All references to pagination of specific documents pertain to those as indicated on the upper right corners via the CM/ECF electronic court docketing system.

Defendant CarMax contends that Plaintiffs are citizens of California, referencing the complaint in which Plaintiffs allege that they reside in California. (FAC ¶ 1; ECF No. 1-1 at 18, 19.) "[T]he diversity jurisdiction statute, 28 U.S.C. § 1332, speaks of citizenship, not of residency." Kanter v. Warner-Lambert Co., 265 F.3d 853, 857 (9th Cir. 2001). "A person residing in a given state is not necessarily domiciled there, and thus is not necessarily a citizen of that state." Kanter, 265 F.3d at 857. While courts treat domicile as prima facie evidence to citizenship, the presumption has not been adopted in the Ninth Circuit. Mondragon v. Capital One Auto Fin., 736 F.3d 880, 886 (9th Cir. 2013).

Plaintiffs have not challenged the assertion that they are citizens of California. Plaintiffs have declared that they reside in Fresno County, the motor vehicle was purchased in Fresno County, and the motor vehicle is permanently housed in Fresno County. (ECF No. 24 at pp. 28, 29.) The Court finds that Plaintiffs are citizens of California and therefore complete diversity of citizenship exists in this action.

2. Amount in Controversy

In the notice of removal, Defendant CarMax states that Plaintiffs are seeking restitution of the purchase contract valued at $38,895.87, a civil penalty of up to two times the actual damages, attorney fees as authorized by statute, and injunctive relief. (Notice of removal 5, ECF No. 1; Compl. p. 17, ECF No. 1-1.)

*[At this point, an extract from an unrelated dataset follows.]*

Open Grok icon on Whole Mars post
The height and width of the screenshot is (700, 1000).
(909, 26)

The amount in controversy is merely an estimate of the total amount in dispute; and the Ninth Circuit expressly contemplates that the district court will consider some evidentiary record in determining the amount in controversy. Lewis, 627 F.3d at 400. Plaintiff is seeking restitution of $38,895.87 and civil penalties of up to two times the actual damages. Plaintiffs also seek attorney fees and injunctive relief. The Court finds that Defendant CarMax has adequately alleged that the amount in controversy in this action meets the jurisdictional requirement.

Having found diversity of citizenship and that the jurisdictional amount is met, the Court finds diversity jurisdiction exists in this action.

B. Motion to Dismiss

Defendant CarMax moves to dismiss the amended complaint in its entirety for failure to state a claim.

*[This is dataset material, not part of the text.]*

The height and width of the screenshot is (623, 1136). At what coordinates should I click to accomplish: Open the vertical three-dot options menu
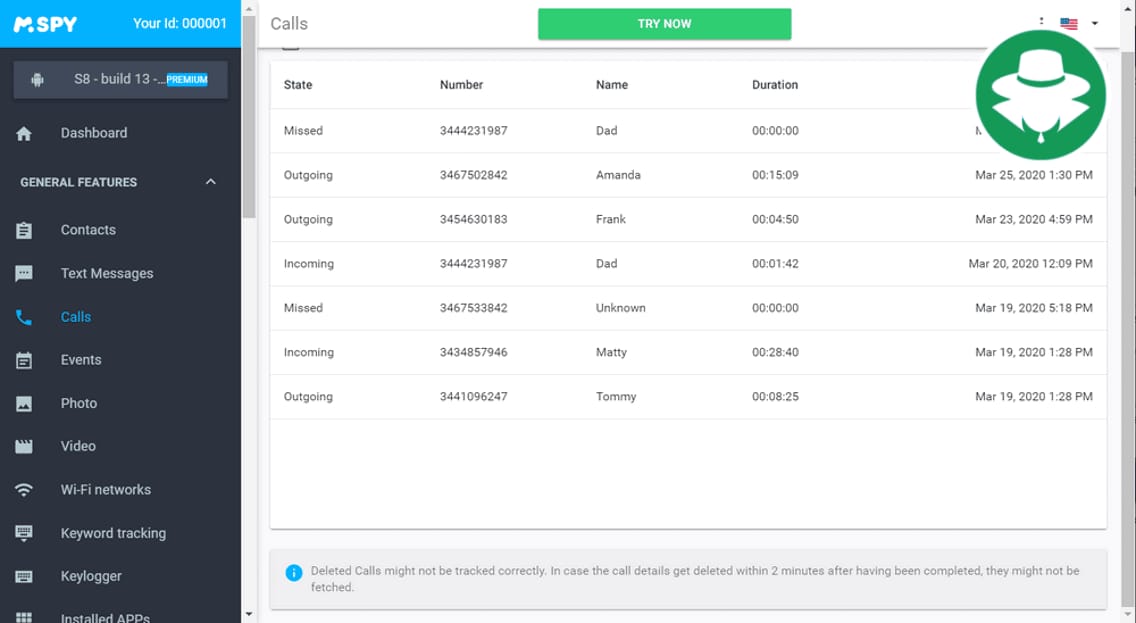click(x=1041, y=22)
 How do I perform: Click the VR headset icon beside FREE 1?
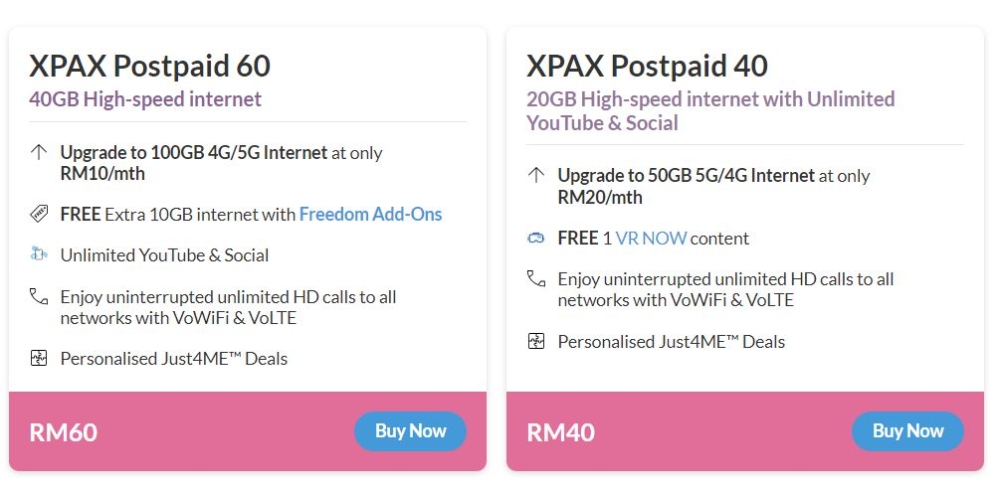pos(536,238)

1. First Cause of Action - Song-Beverly Act

Defendant CarMax contends that Plaintiffs have failed to allege a viable breach of express warranty claim because the Song-Beverly Act imposes liability for the failure to repair or remedy a covered nonconformity that arose within the warranty period after a reasonable number of attempts. Defendant CarMax argues that the warranty issued by Defendant CarMax was for thirty days and there are no allegations that the vehicle was presented to Defendant CarMax within thirty days of purchase for repair and contradicts that there was a problem with the vehicle within the thirty day period. Defendant CarMax also asserts that to successfully invoke the Song-Beverly Act they had to be provided with a reasonable number of attempts to repair the vehicle and only one opportunity is not sufficient.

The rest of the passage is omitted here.